What is required:
Beginning at the line that holds "Viewport: 850px width, 425px" and continuing to the last line of the data below, transcribe every line word for word, without pictures.

Material supplied:
⁂

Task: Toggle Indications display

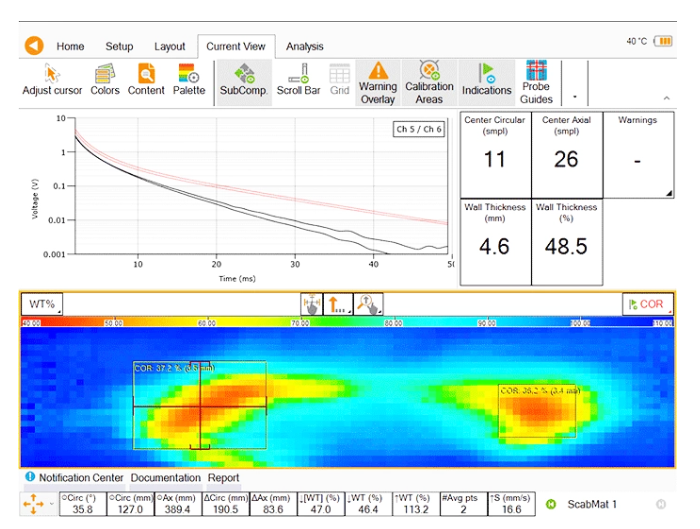Action: pyautogui.click(x=486, y=81)
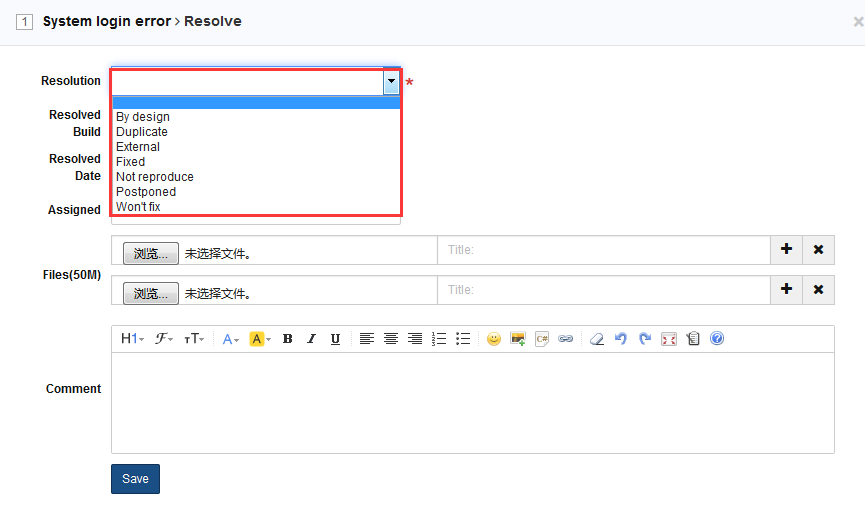This screenshot has height=505, width=865.
Task: Insert a hyperlink in the comment
Action: tap(565, 339)
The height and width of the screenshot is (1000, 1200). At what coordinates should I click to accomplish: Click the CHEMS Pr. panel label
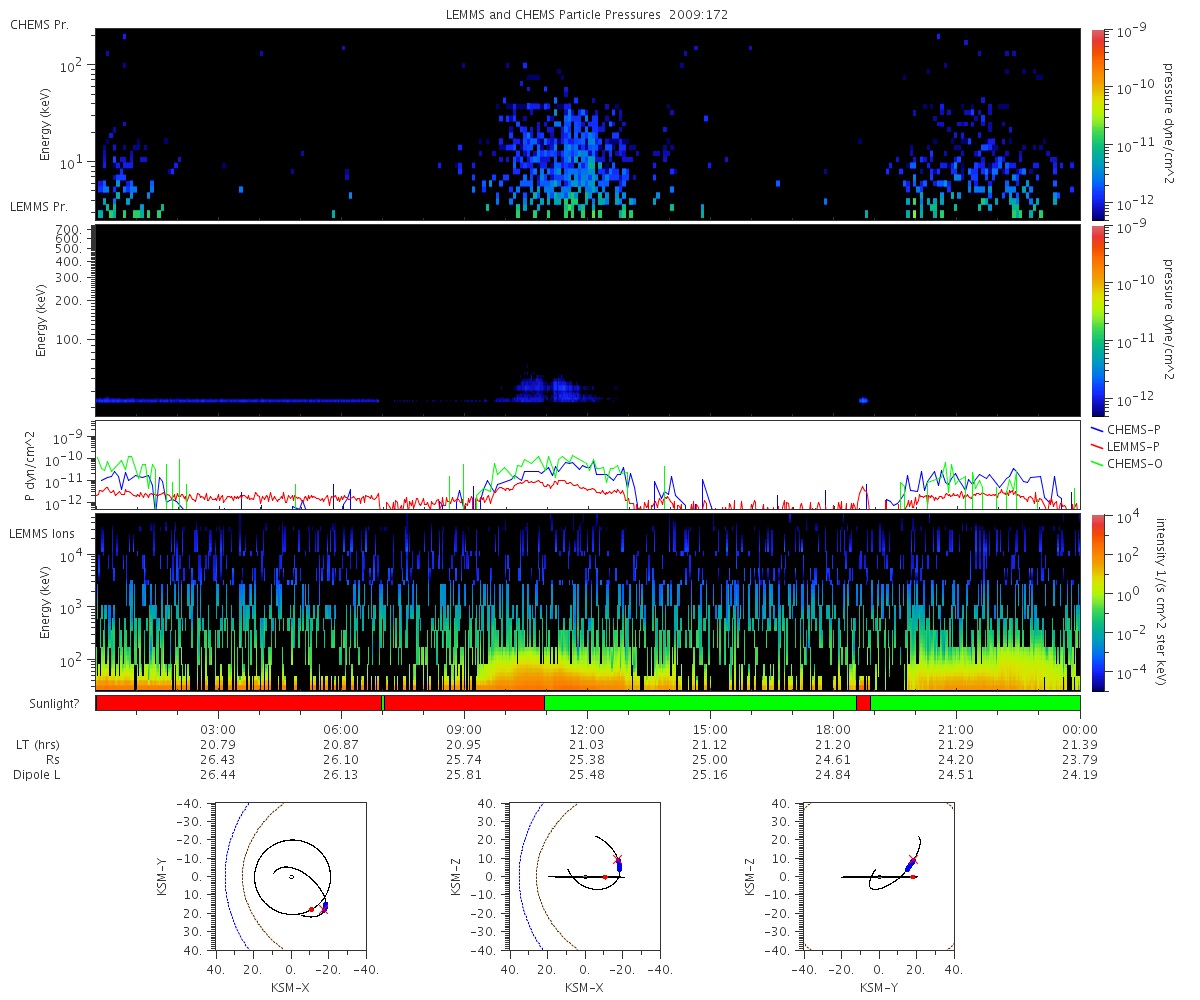pyautogui.click(x=39, y=24)
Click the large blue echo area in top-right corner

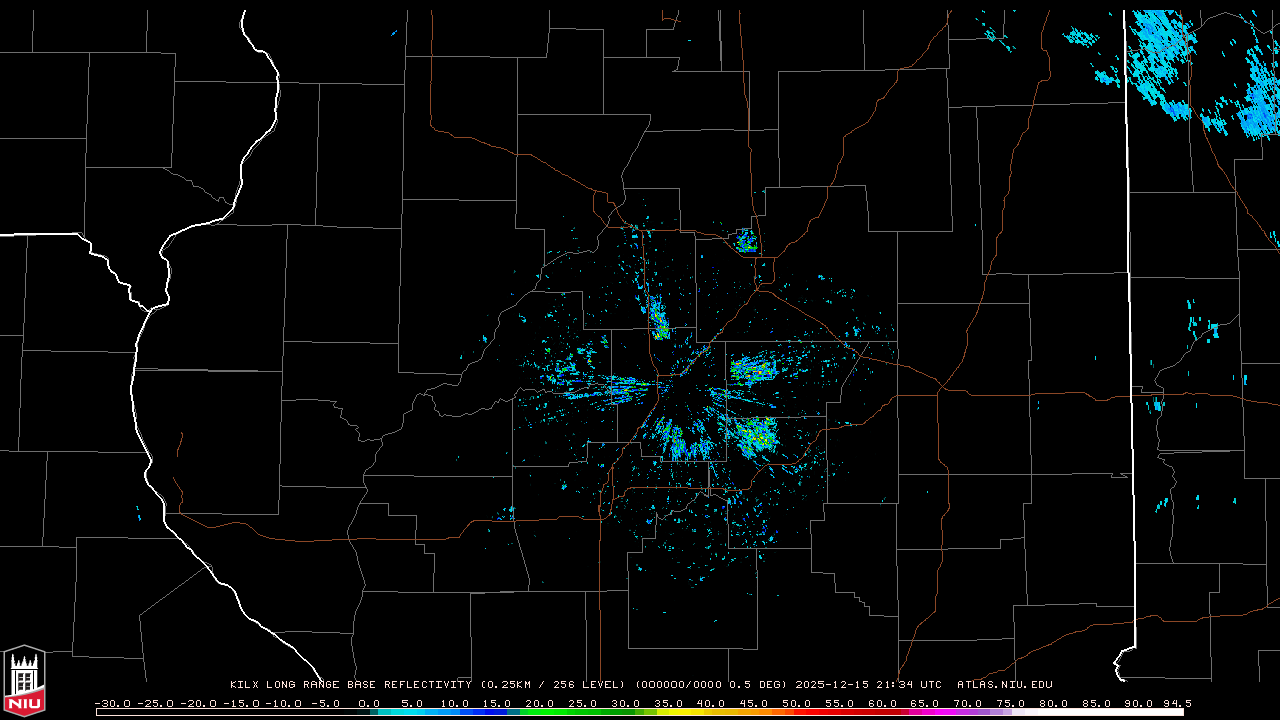(x=1200, y=70)
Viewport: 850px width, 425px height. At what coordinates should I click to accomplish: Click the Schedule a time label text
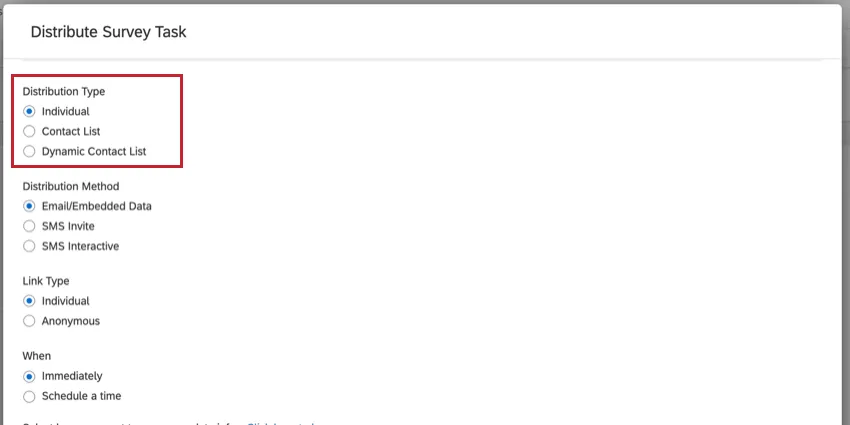click(81, 396)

⁂

Solution to the exercise:
Viewport: 850px width, 425px height. At what coordinates should I click to accomplish: Click the Schedule a time label text
click(81, 396)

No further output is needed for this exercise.